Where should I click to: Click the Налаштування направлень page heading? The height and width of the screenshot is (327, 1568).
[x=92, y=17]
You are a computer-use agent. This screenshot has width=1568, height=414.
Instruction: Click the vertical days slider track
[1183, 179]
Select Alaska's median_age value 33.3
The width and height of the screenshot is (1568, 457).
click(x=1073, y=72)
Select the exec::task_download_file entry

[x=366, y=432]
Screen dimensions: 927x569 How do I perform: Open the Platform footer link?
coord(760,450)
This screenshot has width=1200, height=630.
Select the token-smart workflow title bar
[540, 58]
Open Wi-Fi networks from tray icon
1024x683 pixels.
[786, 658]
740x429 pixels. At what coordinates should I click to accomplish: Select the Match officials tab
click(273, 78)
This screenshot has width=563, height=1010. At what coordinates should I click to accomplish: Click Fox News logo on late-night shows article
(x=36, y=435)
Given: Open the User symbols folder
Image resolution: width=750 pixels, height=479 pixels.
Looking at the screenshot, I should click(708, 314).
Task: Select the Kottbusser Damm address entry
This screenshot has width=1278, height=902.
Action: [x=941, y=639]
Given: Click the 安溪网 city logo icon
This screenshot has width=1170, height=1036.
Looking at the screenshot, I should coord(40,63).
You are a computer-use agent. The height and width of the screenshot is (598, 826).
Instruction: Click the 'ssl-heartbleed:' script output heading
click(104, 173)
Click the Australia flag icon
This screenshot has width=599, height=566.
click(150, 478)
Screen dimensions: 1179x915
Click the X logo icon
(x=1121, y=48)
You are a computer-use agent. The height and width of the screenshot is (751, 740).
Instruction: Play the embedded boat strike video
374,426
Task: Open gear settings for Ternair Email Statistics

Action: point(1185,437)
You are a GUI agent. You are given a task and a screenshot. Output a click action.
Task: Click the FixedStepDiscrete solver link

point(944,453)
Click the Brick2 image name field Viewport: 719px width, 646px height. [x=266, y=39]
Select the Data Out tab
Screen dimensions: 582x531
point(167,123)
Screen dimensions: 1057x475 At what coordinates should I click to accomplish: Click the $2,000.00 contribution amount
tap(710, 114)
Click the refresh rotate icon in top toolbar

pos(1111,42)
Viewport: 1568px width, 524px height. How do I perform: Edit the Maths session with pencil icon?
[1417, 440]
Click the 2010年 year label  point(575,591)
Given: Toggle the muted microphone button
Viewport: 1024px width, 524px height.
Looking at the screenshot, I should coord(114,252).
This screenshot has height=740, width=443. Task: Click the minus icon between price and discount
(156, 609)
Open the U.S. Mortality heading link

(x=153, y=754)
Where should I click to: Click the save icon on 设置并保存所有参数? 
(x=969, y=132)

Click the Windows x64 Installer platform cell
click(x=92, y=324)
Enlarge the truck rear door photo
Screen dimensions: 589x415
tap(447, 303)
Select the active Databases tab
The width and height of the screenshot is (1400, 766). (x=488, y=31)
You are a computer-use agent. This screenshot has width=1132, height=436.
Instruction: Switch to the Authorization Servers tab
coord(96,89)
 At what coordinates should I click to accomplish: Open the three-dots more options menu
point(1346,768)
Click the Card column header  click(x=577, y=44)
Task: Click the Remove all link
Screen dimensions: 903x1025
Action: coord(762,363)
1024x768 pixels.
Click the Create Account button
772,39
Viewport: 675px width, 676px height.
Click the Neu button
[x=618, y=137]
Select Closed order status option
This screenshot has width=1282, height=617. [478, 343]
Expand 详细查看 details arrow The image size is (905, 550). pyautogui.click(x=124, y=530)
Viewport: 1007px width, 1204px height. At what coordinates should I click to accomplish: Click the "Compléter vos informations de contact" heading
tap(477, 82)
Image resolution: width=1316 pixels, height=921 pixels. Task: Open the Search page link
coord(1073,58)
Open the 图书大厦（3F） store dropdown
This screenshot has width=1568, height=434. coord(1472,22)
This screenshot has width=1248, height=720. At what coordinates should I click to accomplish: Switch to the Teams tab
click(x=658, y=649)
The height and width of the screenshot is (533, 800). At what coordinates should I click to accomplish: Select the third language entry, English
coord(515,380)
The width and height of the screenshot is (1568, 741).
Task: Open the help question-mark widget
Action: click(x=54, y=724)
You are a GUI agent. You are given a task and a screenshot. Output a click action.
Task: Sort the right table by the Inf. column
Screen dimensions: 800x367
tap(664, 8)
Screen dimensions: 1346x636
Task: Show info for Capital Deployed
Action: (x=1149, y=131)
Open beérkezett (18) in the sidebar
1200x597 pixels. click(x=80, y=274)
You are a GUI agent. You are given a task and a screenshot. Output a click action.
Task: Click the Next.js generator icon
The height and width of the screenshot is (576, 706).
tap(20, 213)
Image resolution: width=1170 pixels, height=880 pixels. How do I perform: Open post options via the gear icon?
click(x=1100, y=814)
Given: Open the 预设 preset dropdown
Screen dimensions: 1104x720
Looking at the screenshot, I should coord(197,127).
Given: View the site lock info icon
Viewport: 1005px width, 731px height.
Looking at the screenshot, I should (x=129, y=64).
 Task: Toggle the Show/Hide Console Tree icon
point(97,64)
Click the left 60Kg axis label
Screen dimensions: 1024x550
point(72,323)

----------

WHAT IS REQUIRED: In the material above, show every line where the word "column" turns up.

ANSWER AREA:
Click the Card column header  click(x=577, y=44)
Task: Sort the right table by the Inf. column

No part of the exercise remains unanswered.